TASK OBJECTIVE - Reproduce every item from the one containing "KOMOLYZENE (550, 210)" down through the final item, both ends included, with each item's text unchanged. Multiply both answer coordinates by 2.2 and round to whole numbers, rounding halves up.
◇ ◇ ◇ ◇
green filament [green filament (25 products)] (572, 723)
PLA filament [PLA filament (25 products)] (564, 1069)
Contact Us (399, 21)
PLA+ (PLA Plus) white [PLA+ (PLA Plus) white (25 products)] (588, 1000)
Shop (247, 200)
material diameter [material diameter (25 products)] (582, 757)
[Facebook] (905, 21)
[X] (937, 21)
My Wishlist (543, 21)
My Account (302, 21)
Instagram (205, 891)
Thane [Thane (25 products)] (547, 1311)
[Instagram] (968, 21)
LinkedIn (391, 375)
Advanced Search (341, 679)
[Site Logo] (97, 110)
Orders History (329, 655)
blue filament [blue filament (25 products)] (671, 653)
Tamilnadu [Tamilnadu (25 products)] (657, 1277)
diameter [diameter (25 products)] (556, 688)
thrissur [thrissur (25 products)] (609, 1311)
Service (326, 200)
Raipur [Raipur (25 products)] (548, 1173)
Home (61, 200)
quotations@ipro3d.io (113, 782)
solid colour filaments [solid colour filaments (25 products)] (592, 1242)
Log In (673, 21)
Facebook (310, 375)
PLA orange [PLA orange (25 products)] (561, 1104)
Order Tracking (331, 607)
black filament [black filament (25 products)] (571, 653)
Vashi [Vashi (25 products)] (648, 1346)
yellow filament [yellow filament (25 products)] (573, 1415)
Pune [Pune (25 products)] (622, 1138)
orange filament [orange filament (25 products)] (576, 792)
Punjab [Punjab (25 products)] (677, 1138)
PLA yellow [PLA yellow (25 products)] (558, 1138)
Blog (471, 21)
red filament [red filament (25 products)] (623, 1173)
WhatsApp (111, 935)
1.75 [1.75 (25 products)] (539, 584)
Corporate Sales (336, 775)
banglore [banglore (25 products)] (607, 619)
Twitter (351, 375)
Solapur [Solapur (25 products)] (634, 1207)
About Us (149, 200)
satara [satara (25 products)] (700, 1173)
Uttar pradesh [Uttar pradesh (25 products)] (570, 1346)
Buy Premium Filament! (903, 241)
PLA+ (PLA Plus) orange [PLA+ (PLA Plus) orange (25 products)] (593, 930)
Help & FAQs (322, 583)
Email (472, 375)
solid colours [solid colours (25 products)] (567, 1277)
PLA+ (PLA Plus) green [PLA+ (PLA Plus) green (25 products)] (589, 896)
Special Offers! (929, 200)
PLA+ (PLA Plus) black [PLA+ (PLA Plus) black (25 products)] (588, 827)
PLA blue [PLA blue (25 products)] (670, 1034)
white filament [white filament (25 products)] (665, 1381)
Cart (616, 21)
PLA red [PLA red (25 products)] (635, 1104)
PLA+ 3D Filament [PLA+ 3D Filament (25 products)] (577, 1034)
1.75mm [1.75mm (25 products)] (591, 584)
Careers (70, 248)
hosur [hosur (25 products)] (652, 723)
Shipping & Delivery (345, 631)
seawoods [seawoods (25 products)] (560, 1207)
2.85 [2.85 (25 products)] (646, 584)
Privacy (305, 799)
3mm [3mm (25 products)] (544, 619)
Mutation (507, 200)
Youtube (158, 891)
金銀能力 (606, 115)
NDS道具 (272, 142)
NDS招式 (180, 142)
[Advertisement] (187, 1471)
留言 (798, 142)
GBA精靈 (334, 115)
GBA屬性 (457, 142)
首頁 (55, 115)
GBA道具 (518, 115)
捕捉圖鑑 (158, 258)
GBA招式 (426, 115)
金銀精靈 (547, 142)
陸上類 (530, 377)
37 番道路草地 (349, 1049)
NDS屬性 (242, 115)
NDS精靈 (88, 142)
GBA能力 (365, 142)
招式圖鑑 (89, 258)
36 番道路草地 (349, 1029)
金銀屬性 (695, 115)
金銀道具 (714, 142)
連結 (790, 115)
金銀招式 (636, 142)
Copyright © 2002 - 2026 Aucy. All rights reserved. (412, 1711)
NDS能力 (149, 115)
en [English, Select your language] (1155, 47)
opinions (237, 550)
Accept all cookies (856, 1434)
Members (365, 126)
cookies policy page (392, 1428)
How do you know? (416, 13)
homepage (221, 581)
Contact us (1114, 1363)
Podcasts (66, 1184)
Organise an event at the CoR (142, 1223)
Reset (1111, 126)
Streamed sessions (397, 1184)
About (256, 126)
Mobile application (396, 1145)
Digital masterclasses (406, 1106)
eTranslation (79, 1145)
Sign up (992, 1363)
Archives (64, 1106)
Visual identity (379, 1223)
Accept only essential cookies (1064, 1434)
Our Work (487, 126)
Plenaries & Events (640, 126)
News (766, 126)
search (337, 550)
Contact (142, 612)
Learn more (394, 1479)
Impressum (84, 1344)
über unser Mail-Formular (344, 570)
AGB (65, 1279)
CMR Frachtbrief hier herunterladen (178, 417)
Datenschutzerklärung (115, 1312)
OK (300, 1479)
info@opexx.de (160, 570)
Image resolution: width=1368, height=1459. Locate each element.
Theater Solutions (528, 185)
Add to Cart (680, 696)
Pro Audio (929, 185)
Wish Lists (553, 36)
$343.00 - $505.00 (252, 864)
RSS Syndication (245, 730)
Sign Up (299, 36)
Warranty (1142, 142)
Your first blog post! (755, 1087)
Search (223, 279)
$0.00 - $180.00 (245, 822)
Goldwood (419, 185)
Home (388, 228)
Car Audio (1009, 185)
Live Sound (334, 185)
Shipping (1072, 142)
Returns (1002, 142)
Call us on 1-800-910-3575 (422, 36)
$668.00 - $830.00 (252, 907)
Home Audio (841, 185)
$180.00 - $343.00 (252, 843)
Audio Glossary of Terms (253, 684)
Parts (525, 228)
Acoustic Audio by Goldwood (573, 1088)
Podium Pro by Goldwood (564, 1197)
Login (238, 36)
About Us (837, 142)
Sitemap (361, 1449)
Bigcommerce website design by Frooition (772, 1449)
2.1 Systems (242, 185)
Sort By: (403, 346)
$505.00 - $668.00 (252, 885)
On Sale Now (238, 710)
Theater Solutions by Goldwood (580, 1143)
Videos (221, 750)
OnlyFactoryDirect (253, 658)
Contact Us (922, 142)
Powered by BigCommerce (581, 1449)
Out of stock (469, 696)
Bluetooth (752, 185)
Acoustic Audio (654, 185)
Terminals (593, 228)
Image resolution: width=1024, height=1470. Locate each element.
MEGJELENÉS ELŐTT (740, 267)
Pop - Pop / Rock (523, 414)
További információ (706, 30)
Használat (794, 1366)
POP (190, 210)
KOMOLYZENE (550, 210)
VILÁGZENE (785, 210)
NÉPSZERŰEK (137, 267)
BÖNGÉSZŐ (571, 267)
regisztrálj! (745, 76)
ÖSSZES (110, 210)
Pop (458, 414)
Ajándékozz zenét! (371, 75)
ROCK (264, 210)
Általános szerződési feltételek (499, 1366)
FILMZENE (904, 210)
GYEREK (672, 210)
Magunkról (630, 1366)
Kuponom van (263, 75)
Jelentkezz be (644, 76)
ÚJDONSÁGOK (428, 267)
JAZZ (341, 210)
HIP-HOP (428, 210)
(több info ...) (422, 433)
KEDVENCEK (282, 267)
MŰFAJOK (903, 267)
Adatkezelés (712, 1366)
◇ ◇ ◇ ◇
TASK SOLUTION -
KOMOLYZENE (1210, 462)
VILÁGZENE (1727, 462)
NÉPSZERŰEK (301, 587)
BÖNGÉSZŐ (1256, 587)
regisztrálj! (1639, 167)
ÖSSZES (242, 462)
Pop (1008, 911)
Ajándékozz zenét! (816, 165)
ROCK (581, 462)
Általános szerződési feltételek (1098, 3005)
FILMZENE (1989, 462)
GYEREK (1478, 462)
Magunkról (1386, 3005)
Kuponom van (579, 165)
Jelentkezz be (1417, 167)
ÚJDONSÁGOK (942, 587)
JAZZ (750, 462)
HIP-HOP (942, 462)
(több info ...) (928, 953)
KEDVENCEK (620, 587)
MŰFAJOK (1987, 587)
Adatkezelés (1566, 3005)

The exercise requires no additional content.